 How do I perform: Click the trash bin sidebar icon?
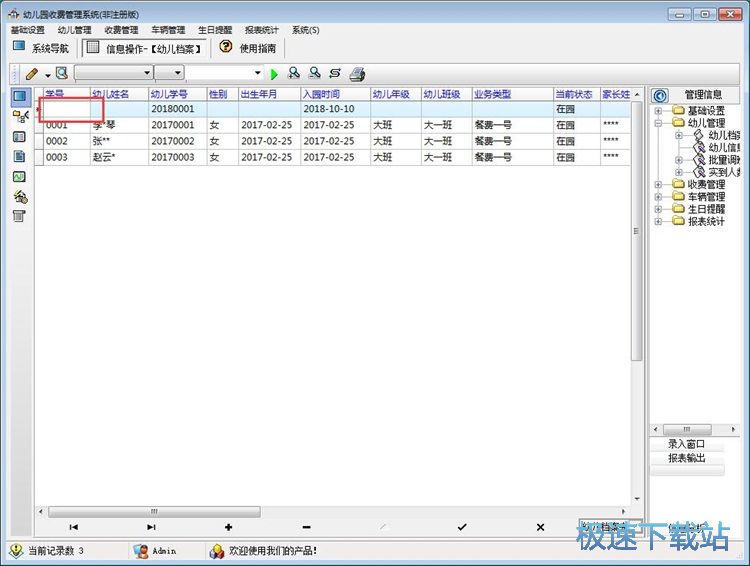(19, 216)
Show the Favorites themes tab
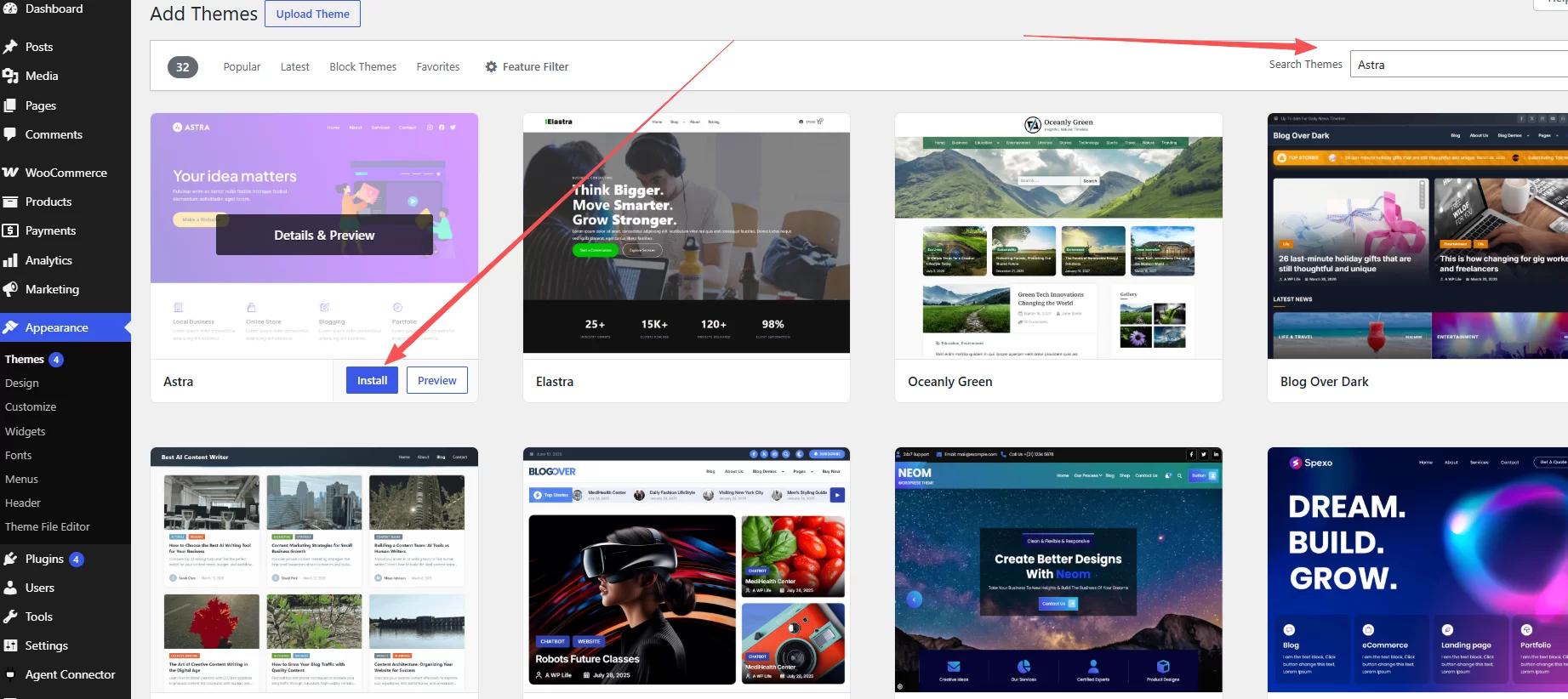1568x699 pixels. point(438,66)
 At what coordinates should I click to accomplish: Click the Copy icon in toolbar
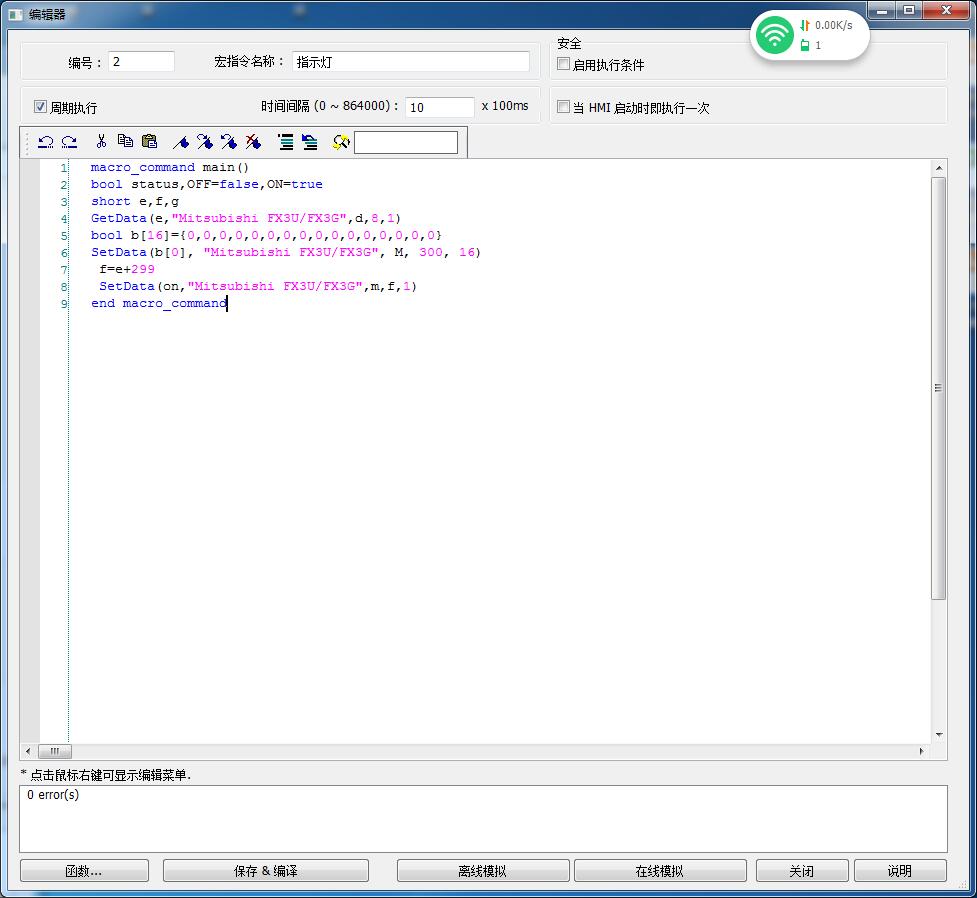point(125,142)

• [What you need to do]
Once the pictures are removed, copy the material above exactly.

• [Written answer]
 How do I perform: Click the trash bin sidebar icon?
(19, 216)
Show the Favorites themes tab
1568x699 pixels. point(438,66)
 At what coordinates should I click to accomplish: Click the Copy icon in toolbar
point(125,142)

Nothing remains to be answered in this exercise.